§ **What you need to do**
From the line with "The height and width of the screenshot is (627, 1442)." down to the final line of the material, please transcribe everything exactly, but leave the pictures out.

[Excerpted records]

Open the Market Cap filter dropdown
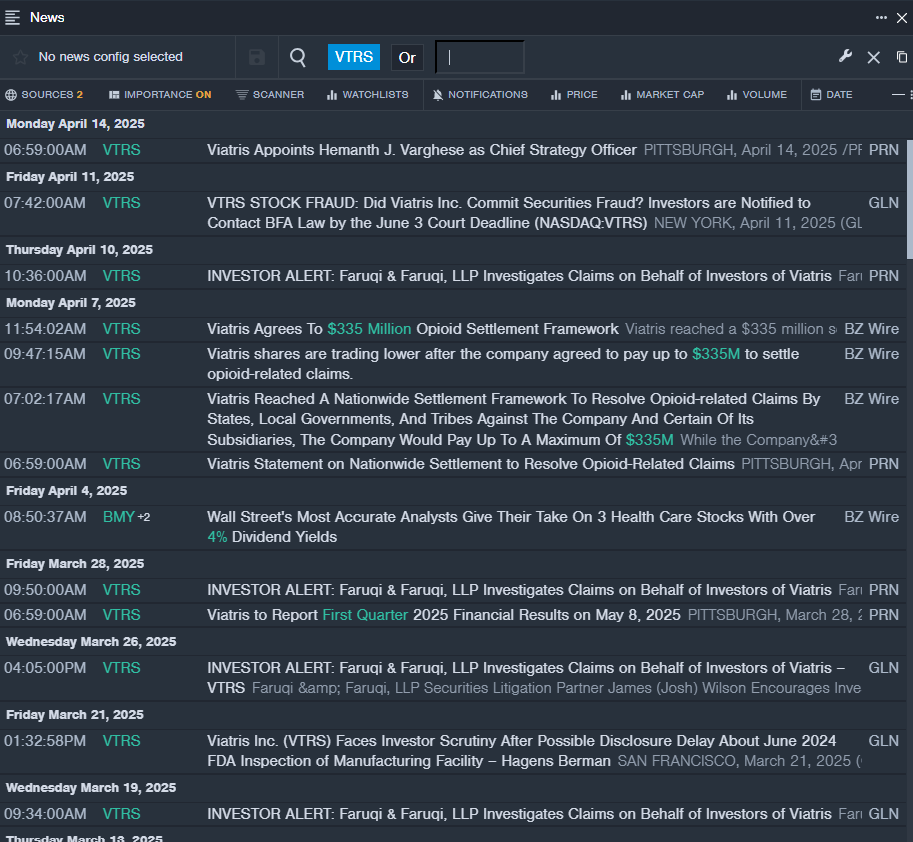 coord(662,95)
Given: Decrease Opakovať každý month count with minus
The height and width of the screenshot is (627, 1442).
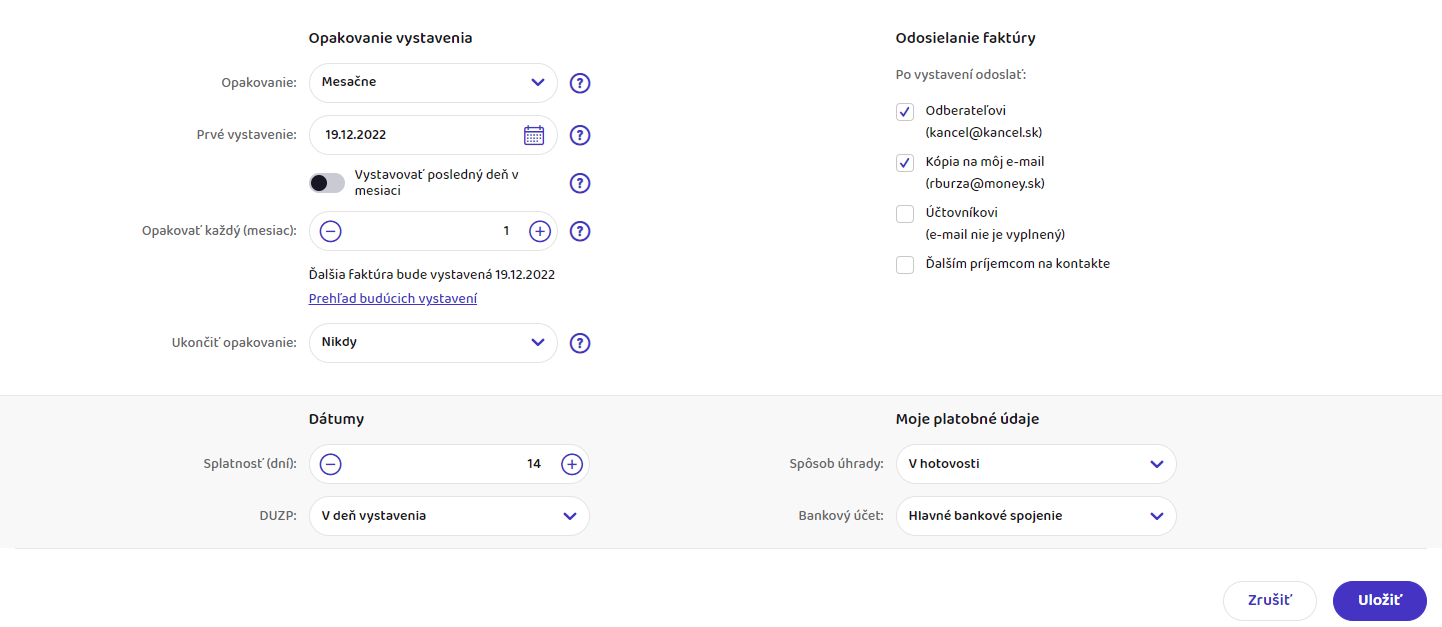Looking at the screenshot, I should click(331, 231).
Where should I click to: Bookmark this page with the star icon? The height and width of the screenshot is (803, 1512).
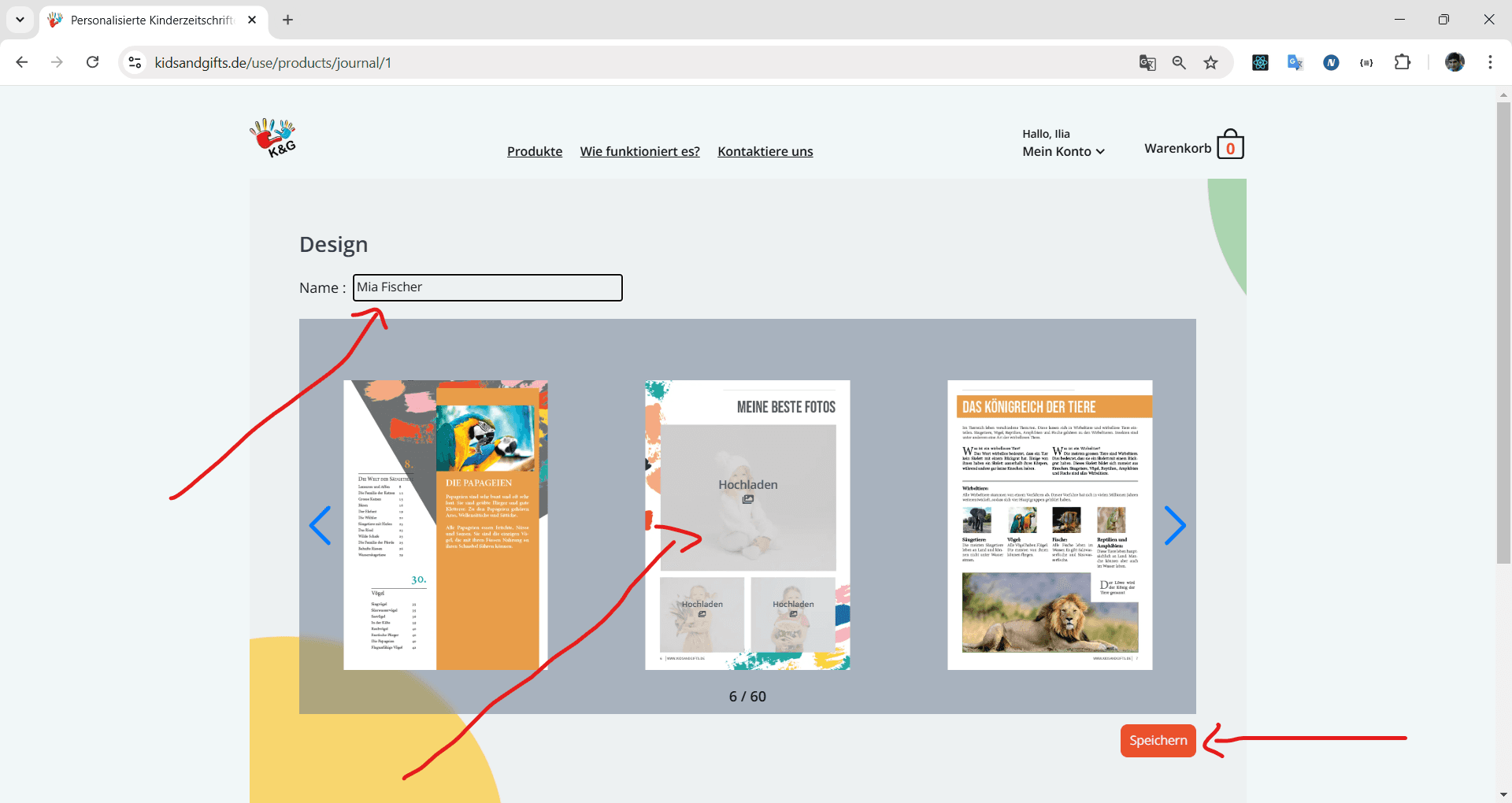(x=1210, y=63)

[/Excerpted records]

§ **Task solution**
The height and width of the screenshot is (627, 1442).
Looking at the screenshot, I should click(331, 231).
Where should I click to: Bookmark this page with the star icon? The height and width of the screenshot is (803, 1512).
(x=1210, y=63)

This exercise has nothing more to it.